According to the Huffington Post UK, Huq is working with the British Pregnancy Advisory Service (BPAS) to write the amendment. BPAS is the UK’s biggest abortion business.

On October 10, the UK’s left-wing Guardian newspaper printed an essay by Huq in which she confessed to “seething with rage” at the pro-life vigil. She wrote that the Ealing Council might have found a way to stop it through a “public space protection order.”

Public space protection orders have not been used to curtail freedom of speech, however. They are mainly used to curb public drunkenness and drug-taking. Nevertheless, Good Counsel Network’s director looks forward to the question being taken to court, for there is no evidence, she told LifeSiteNews, of any wrongdoing on the part of pro-life witnesses.  

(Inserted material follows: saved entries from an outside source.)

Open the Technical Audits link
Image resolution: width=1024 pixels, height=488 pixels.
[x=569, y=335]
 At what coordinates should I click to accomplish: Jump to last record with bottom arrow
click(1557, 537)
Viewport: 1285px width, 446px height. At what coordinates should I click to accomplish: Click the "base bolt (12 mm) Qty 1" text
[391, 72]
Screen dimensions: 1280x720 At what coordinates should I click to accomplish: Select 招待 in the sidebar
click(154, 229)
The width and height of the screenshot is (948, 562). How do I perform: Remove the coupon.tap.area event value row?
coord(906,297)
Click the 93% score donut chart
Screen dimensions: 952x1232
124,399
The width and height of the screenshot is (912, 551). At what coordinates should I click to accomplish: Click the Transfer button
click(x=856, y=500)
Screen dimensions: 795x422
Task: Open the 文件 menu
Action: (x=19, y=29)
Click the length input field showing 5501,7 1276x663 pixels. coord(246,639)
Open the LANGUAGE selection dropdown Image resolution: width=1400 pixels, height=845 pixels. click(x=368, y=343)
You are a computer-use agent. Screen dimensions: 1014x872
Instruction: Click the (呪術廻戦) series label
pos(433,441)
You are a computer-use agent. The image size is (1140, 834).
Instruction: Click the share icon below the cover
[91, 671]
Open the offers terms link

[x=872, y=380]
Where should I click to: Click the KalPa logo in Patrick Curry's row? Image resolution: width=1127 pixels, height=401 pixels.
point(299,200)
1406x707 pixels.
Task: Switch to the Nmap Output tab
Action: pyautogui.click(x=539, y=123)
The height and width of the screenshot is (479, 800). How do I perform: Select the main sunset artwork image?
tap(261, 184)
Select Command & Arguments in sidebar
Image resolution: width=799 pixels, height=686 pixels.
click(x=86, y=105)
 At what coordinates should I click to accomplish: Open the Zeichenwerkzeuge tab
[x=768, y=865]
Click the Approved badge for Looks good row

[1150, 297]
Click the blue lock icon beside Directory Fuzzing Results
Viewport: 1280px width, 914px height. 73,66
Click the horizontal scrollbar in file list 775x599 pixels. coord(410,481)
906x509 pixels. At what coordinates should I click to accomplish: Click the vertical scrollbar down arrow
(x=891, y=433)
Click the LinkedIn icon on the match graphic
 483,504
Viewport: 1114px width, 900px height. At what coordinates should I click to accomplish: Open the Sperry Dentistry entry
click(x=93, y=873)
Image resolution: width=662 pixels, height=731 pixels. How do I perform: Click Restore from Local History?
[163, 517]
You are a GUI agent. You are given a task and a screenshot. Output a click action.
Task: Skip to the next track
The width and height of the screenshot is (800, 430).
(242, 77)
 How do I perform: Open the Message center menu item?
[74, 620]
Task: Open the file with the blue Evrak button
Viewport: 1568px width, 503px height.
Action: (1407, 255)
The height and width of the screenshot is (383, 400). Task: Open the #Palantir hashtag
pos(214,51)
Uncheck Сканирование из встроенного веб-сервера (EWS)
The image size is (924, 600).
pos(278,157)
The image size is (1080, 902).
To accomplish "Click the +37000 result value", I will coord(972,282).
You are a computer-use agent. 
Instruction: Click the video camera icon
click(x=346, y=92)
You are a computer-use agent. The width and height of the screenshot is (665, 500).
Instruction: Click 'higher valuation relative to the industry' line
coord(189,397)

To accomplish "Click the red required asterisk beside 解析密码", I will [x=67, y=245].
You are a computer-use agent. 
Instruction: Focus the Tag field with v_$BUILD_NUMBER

“The saddest thing is all their activities are aimed at preventing us from helping (pregnant women),” McCullough said.

On October 16, Huq asked the Home Secretary by written question if “she will take steps to strengthen public order legislation to address protests by religious and other groups outsides family planning clinics.”

Home Secretary Amber Rudd replied that “peaceful protest is a vital part of a democratic society. However, the government is clear that rights to peaceful protest do not extend to harassment, intimidating behaviour or serious disruption to the community, and the law provides protection against such behaviour. The police have a range of powers to manage protests and the use of police powers is an operational matter for them.”

Huq’s and the Sister Supporters’ focus on Ealing’s pro-life witnesses has catapulted McCullough into the public eye. In the past few weeks, she has been interviewed several times on national television, radio and in print about the activities of the the Good Counsel Network. One message that she has been able to publish is the lack of counseling services in the abortion business.

At least one woman, Aisha Chithira, has died during an abortion at the Marie Stopes Ealing clinic.